FLEX: Continuous Agent Evolution via Forward Learning from Experience

Let AI “learn from a setback” like humans: the FLEX framework boosts Agent performance by 23%

Current large-model Agents, while powerful, all share a kind of “amnesia”: once training is complete, they become static tools. Whether they succeed or fail on a task, they cannot learn from it, and when they encounter the same problem again, they still make the same mistakes. This is a far cry from the human way of learning, where people keep growing through experience.
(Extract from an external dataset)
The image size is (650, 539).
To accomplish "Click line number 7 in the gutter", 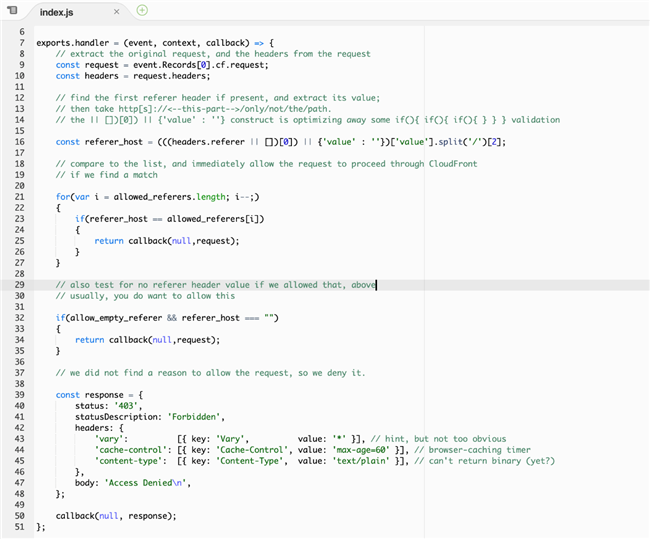I will click(21, 43).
Paper title: FLEX: Continuous Agent Evolution via Forward Learning from Experience

ArXiv URL:http://arxiv.org/abs/2511.06449v1

Now, researchers from ByteDance, Tsinghua University, and other institutions have proposed a brand-new learning paradigm — FLEX (Forward Learning with EXperience).

It completely overturns the traditional learning approach, enabling AI Agents to accumulate experience by reflecting on success and failure during interaction with the environment, and thus achieve continuous evolution.

Most importantly, this process requires no gradient backpropagation at all. It is extremely low-cost, yet it delivers performance gains of up to 23% on difficult problems across mathematics, chemistry, biology, and more!

Figure illustration

The dilemma: why can’t today’s Agents “learn”?

We all know that AI models rely on Gradient Descent for learning, using backpropagation to fine-tune billions of parameters.

But for the continuous evolution of Agents, this process faces three major obstacles:

  1. High cost: Backpropagation on large models requires enormous computing resources.

  2. Catastrophic forgetting: When learning new knowledge, the model can easily forget old capabilities.

  3. Closed models: Top-tier models like GPT-4 are closed-source, so we simply cannot access their parameters for fine-tuning.

Although some studies have tried to “evolve” models by modifying prompts or workflows, these methods are often task-specific, do not generalize across domains, and are hard to keep improving as experience accumulates.

FLEX: a new paradigm of forward learning

FLEX proposes a completely different idea: the focus of learning should not be on changing model parameters, but on building and using an evolvable “experience library.”

Traditional learning includes two processes: “forward propagation” and “backpropagation.”

FLEX simplifies learning into a purely forward process, divided into three stages:

  1. Forward exploration: Boldly try to solve the problem and collect plenty of successful and failed experiences.

  2. Experience evolution: A “updater” Agent reflects on the experiences, distills them, and updates the experience library.

  3. Forward guidance: When solving new problems, retrieve relevant knowledge from the experience library to guide the reasoning process.

This paradigm brings three profound advantages:

Core mechanism: a two-level MDP and an experience library

To realize this elegant idea, FLEX designs a sophisticated mechanism that can be understood as a clearly divided “strategic command center.” The study formalizes it as a hierarchical Markov decision process (Meta-MDP).

Figure illustration

Lower-level MDP: frontline exploration and experience distillation

This can be seen as the “frontline combat unit.” It consists of an Actor and a Critic.

This “try-feedback-correct” loop is the process by which experience is generated. Both successful paths and lessons from failure are recorded.

Upper-level MDP: global scheduling and experience evolution

This is equivalent to the “headquarters.” It is responsible for maintaining a global, hierarchical experience library.

When the lower-level exploration unit submits new experience, the “updater” Agent decides whether to add, merge, or discard it, ensuring the library remains efficient and free of redundancy.

When solving new problems, the Agent can retrieve contextually relevant information from this library just like consulting reference materials, thereby gaining powerful external knowledge support.

Practical results: significant gains across domains

No matter how good the theory is, the proof is in the results. FLEX achieved remarkable outcomes on challenging tasks in mathematics, chemistry, and biology.

Model Benchmark Vanilla ICL Agent FLEX (this paper)
Claude-Sonnet-4 AIME25 40.0 - 42.0 63.3 (+23.3)
GPT-4 GSM8k 93.4 92.5 95.3 95.9 (+0.6)
Claude-Sonnet-4.5 USPTO50k 20.0 20.0 20.0 30.0 (+10.0)
GenAI-FLEX-128k ProteinGym 0.460 - 0.460 0.602 (+0.142)

In addition, the study found a clear Scaling Law of Experience between Agent performance and the size of the experience library, and showed that the experience library can be inherited across different models (Experience Inheritance), enabling rapid knowledge transfer.

Conclusion

The FLEX paradigm paints an exciting future: AI Agents are no longer static tools frozen at the factory, but dynamic partners that can keep learning, reflecting, and growing through practice, just like intelligent beings.

By shifting the core of learning from parameter adjustment to experience building, FLEX opens up an efficient, low-cost, and interpretable path for Agent evolution, marking a solid step toward scalable, inheritable, continuously evolving intelligent Agents.